The whole thing causes me to worry about whether this fissure is going to lead the Democrats to a smashing defeat in 2020.
Who is more likely to lead the Democratic Party to a smashing defeat--Nancy Pelosi or "The Squad," as the afore-mentioned four have been calling themselves since right after their election? Let's do something very old-fashioned: look beyond Twitter for real evidence.
If it's fair to assume that people's voting choices are closely correlated to their views on what's important to them, then Democrats would be wise to focus on what's important to their voters. Where does the press come in?
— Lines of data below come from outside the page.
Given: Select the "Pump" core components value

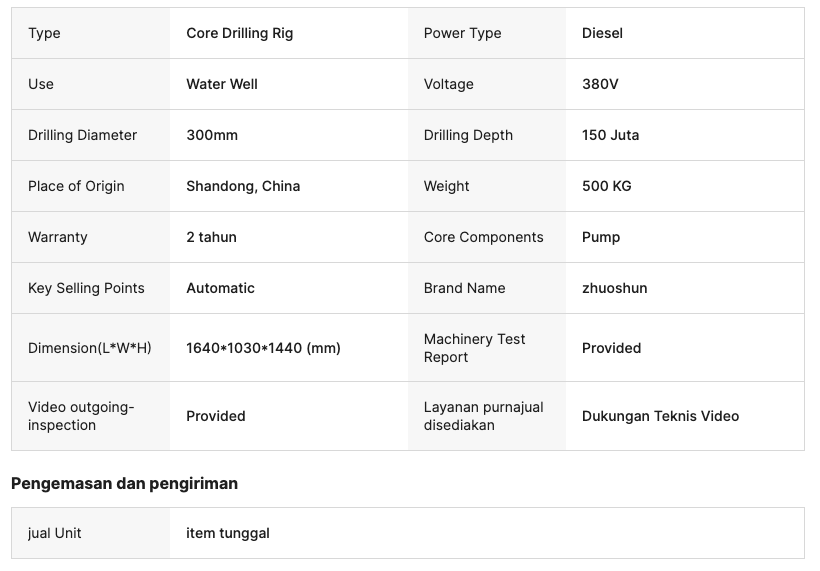Looking at the screenshot, I should point(601,237).
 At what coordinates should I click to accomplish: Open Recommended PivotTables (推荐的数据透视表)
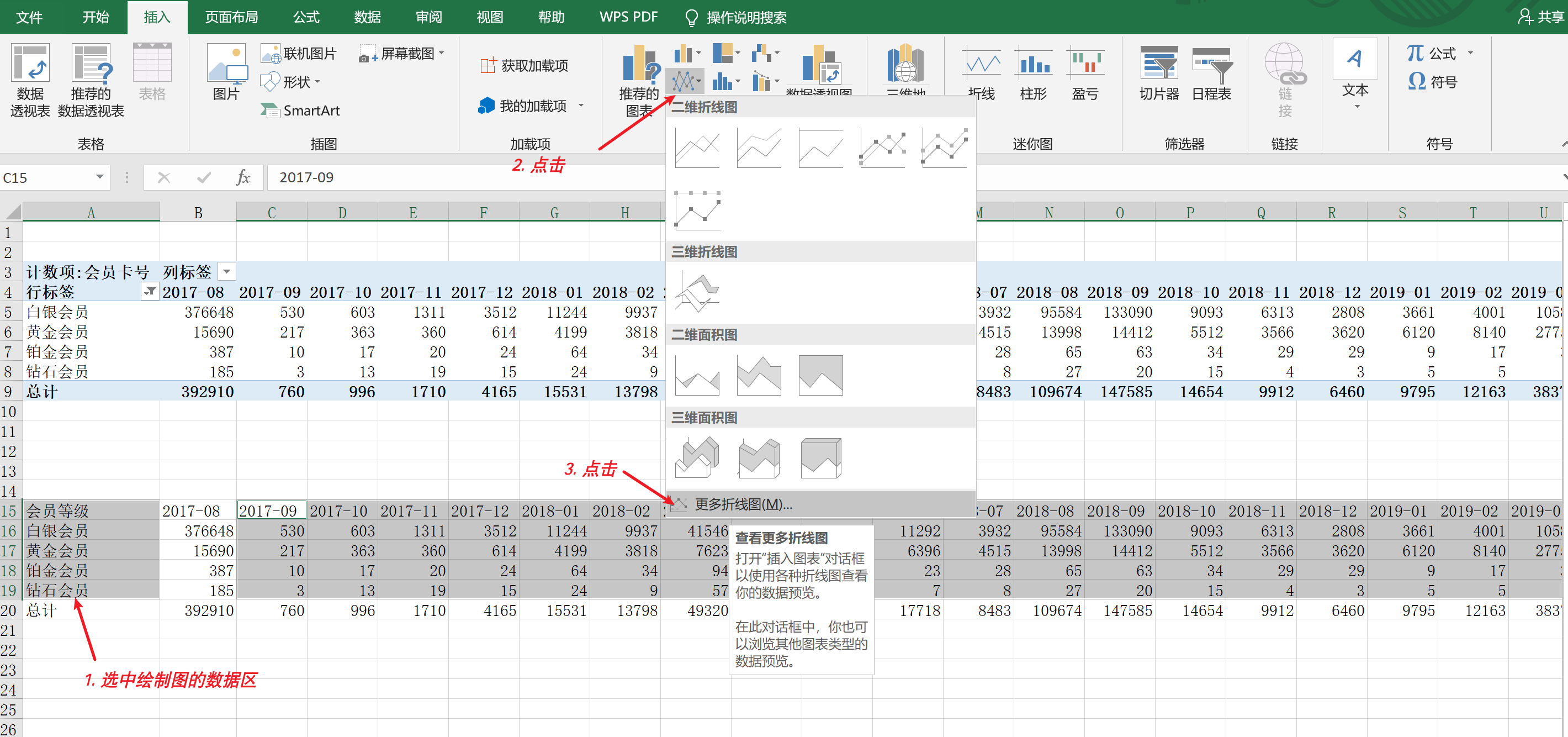pos(91,79)
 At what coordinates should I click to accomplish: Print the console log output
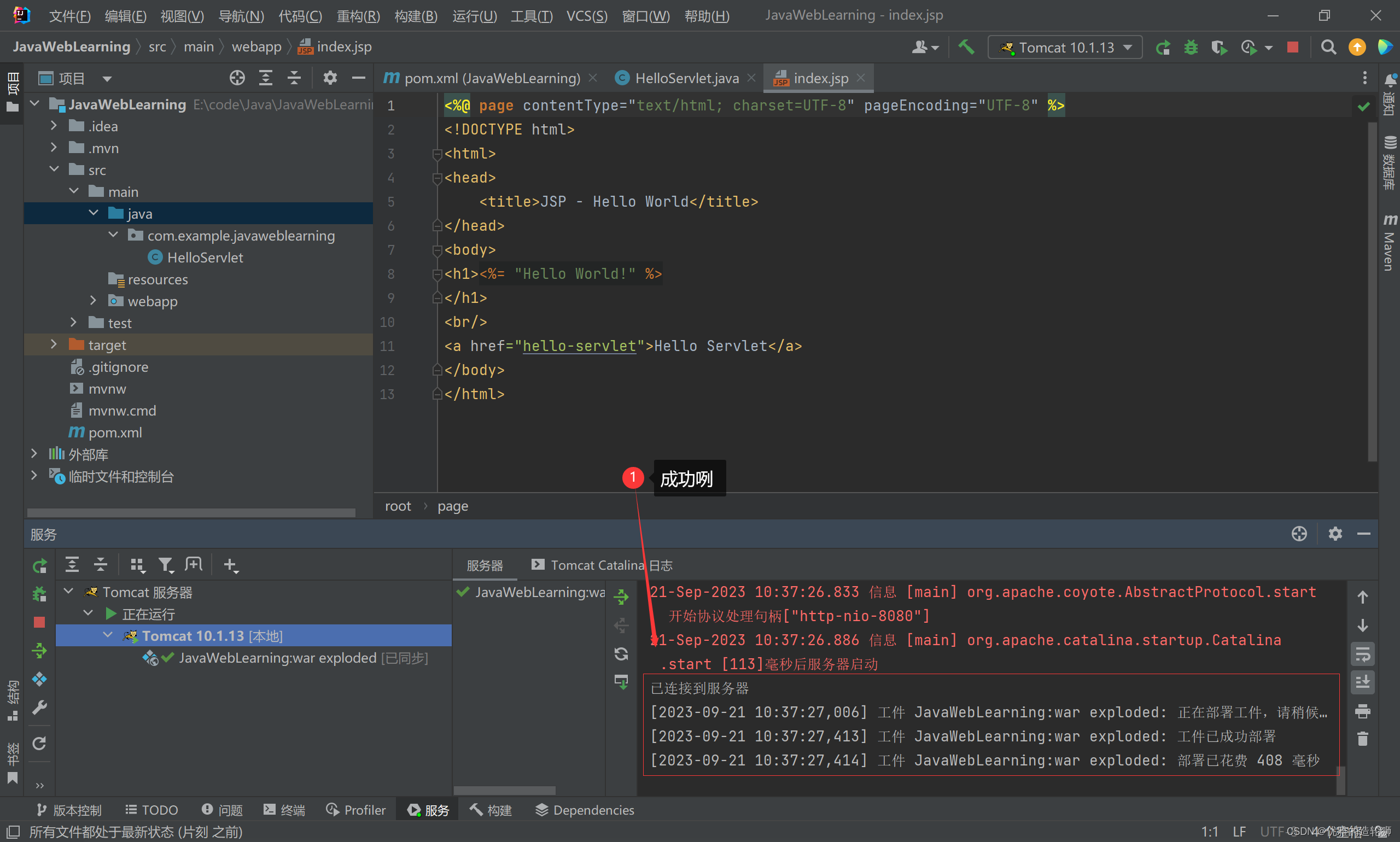pos(1363,711)
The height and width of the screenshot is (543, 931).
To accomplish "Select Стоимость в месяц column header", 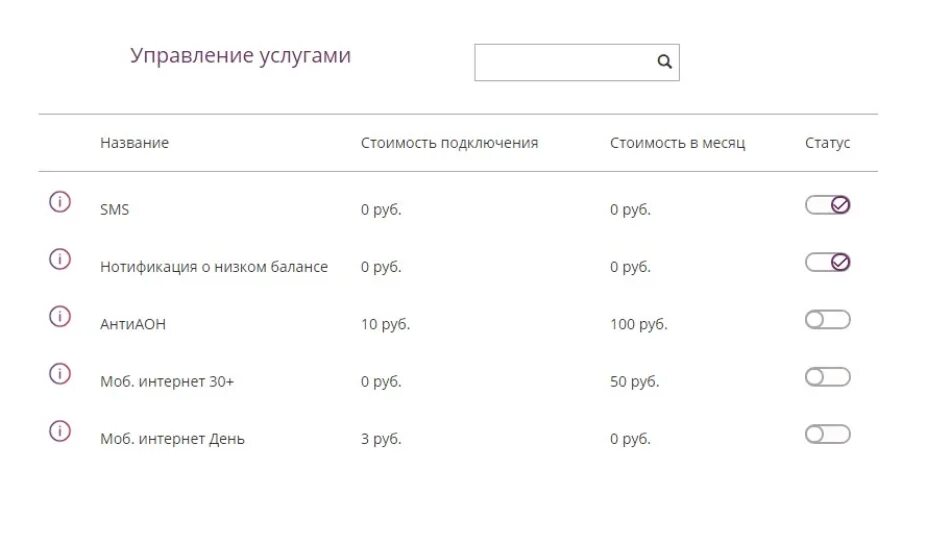I will pyautogui.click(x=677, y=143).
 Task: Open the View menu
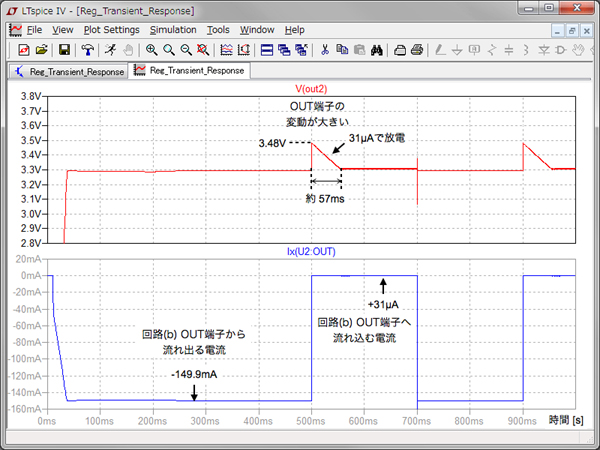62,30
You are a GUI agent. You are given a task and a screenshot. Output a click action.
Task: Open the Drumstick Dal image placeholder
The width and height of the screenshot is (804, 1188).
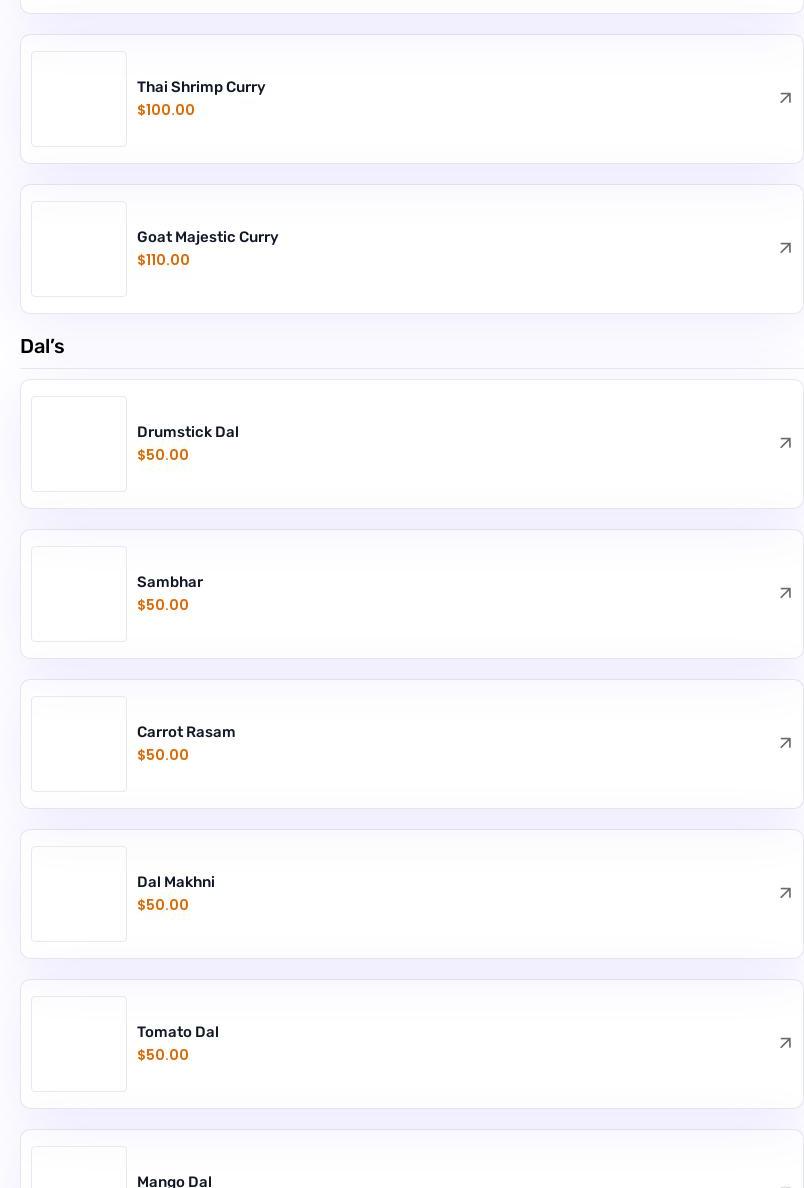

They do a basic disservice when they give more prominence to those with views not held by the majority than those views merit. This is not to say that those with non-majority views should be shut out by the media. It is a question of seeing the forest from the trees.
Take a few moments to read the Pew Research Center's Public’s 2019 Priorities: Economy, Health Care, Education and Security All Near Top of List.
Democratic voters may be repelled by the likes of Donald Trump and Jeffrey Epstein, and they may be sympathetic to the rights of minorities and women. But, being interested mostly in matters that affect them personally, they think that good government (and politics) are not just about the latest Twitter or other hashtag obsession. Rather, they are concerned mostly about "bread and butter" issues--like how they are going to be able to support themselves during retirement and how they and their children are going to be able to support themselves. They also show increasing concern about the state of the environment.
In other words, The Squad is right in there with Donald Trump, with a 40% rating. (Yes, it's a little bit apples and oranges, but the point is undeniable.)
Ultimately, AOC and The Squad will achieve whatever they're going to achieve, but what evidence is there that they are going to be more successful than Occupy Wall Street?
If the press could spend a few moments doing basic research rather than repeating Tweets, maybe the Republicans and Fox News will have less basis to equate all Democrats with The Squad.